What do I get if I pay for the premium version? ($29/year, though I can get just the OCT for $9.99 with slightly reduced features). The main thing is offline functionality, but here is the full feature list:

  • I can view the trail in stages, with each day ending at a town for camping or lodging. The default stages are for a 32-day hike. I can also set up custom stages to match my planned itinerary and view their mileage, elevation profile, and estimated hiking time.
Screen shot showing custom hike stages
My custom itinerary: created by entering my motels as custom markers
  • Spur routes and alternate routes.
  • Measurement tool: If I click on two points it gives me the mileage, elevation gain, and estimated hiking time for the route (adjusted for my hiking pace). I can see using this to estimate when I will get to a headland or inlet for comparing against the tide tables.
  • Printable maps: One page for each stage of my itinerary.
  • Points of interest along the trail: Many lack descriptions, but at least there’s an indicator for something nearby. For example, there’s a marker for the side-trail that leads to the Tillamook Rock Lighthouse viewpoint.
  • More map layers, including a satellite layer that’s pretty useful on the OCT.
  • Two of the map layers can be downloaded for offline use: the waymarked trail and an OSM Outdoors layer (open-source street maps with elevation contours). The images below show the trail layer (l) and the OSM layer (r). The OSM layer adds several smaller roads and trails.

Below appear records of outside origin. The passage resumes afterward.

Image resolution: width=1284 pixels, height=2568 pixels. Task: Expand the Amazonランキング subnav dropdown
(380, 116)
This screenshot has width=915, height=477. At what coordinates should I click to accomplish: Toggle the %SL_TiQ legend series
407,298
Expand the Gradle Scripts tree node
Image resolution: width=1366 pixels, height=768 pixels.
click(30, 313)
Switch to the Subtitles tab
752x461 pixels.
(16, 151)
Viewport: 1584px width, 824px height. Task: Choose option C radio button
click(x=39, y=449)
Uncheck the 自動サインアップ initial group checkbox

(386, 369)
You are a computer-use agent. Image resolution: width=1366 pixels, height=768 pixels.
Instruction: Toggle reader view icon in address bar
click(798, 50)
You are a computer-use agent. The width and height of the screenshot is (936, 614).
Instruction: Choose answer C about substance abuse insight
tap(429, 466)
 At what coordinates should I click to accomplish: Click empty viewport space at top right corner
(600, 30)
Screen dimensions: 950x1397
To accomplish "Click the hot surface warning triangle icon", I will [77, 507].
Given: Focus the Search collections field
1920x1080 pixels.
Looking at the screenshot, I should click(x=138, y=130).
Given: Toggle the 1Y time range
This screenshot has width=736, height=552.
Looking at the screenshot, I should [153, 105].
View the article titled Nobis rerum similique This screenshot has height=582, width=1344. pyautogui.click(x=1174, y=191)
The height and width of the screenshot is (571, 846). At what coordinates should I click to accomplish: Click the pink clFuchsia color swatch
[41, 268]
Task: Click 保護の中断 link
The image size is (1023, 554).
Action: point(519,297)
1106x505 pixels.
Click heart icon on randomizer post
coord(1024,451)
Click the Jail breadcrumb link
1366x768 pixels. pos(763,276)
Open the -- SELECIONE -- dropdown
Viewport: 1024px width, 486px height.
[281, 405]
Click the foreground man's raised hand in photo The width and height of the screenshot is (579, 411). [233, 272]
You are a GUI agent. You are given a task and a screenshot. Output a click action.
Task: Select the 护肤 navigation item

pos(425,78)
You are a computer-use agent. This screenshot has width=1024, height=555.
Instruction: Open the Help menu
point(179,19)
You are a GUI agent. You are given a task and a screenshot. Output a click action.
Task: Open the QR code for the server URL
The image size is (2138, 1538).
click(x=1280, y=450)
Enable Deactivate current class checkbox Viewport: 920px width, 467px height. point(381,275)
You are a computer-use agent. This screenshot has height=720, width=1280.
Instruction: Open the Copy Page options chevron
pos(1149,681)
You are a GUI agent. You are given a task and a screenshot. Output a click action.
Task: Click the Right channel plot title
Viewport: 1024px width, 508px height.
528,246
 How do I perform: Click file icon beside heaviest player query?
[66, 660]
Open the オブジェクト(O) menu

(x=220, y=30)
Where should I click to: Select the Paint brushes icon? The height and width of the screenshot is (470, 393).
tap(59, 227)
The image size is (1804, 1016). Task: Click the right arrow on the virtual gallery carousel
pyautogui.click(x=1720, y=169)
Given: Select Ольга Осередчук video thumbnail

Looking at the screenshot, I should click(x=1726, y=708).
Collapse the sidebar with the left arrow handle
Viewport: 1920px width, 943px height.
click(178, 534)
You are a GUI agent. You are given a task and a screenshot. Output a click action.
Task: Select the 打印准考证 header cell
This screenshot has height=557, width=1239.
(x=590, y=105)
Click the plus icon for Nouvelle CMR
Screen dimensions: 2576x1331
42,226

What do I like about this app?

  • Simplicity: the entire trail in one place
  • Elevation gains and predicted hiking times for each stage of my custom itinerary
  • Ability to project arrival time at a point or inlet (tides)
  • Hiiker encourages posting comments to improve their trail information
  • It covers other trails I want to do: PCT sections in Oregon and Washington, Timberline Loop, Columbia Gorge, etc.
  • The trails are worldwide, so once I can travel again, I can use Hiiker for the Pennine Way (UK) and Te Araroa (NZ)
  • Tutorial on how to use the app
  • Very responsive developer.

What don’t I like?

  • The best features are in the paid version (fair enough)
  • It’s a “safe” OCT route. More road walking, but easier to navigate.
    • It road walks around Ecola State Park (maybe there were trail closures at the time the track was generated?).
    • It road walks from Oceanside to Netarts, but it’s possible to walk the beach there at most tide levels.
  • It includes some routes that may be impassible or closed:
    • It assumes the inlet of Sand Lake can be crossed, but this is only true with a very low summer tide.
    • The Cascade Head route includes a section of trail that is closed Jan-July.
  • Few alternate or spur routes are provided. I wish it had more spurs like Bob Straub and Bayocean Spit, and more alternates like Cascade Head and charter boat options.
  • Few users so far for this trail, so
    • No recent updates (like the closed trail at Neahkahnie Mountain)
    • Incomplete waypoints for water sources.
    • No waypoints yet added for shops and restaurants
    • No information about charters for water crossings
    • No warning notes about risky spots affected by tides
    • I will add notes and submit new waypoints as I go. I hope others will do the same.
  • It’s not easy to add notes or comments.
    • Comments can only be added to an existing “location”. The current set of locations on the OCT are pretty limited: campsites, historic viewpoints, shops. If I want to comment about a tricky spot on the trail, the nearest existing location might be 5 miles away.
    • The workaround is to add a new location and then add your comment. For example, to add a comment about a charter you have to first add a new “transportation” location for the charter. I’ve added the first charter at Nehalem Bay to the app. The trail in the map shows a line crossing the river at a place where you’d have to swim a half mile through current. I’ve shown where the charter crossing is and how to use it.
    • Locations have to fit a pre-defined “type”. There are no categories that fit for alternate routes or adverse trail conditions. Ideally there would be a “trail junction” type that you could use to suggest alternate routes, warn about tides, or report washed out trails. For example, there’s a good alternate over Cape Meares, but I can’t figure out how to mark the turnoff. If you select the “other” category, the marker that shows up is a tent. I don’t want people to think they can camp at the junction.
  • The two layers I can download are not as detailed as I’d like. For wilderness navigation, I’d want offline access to USGS and satellite map layers. The Garmin and Gaia apps have these layers available for download.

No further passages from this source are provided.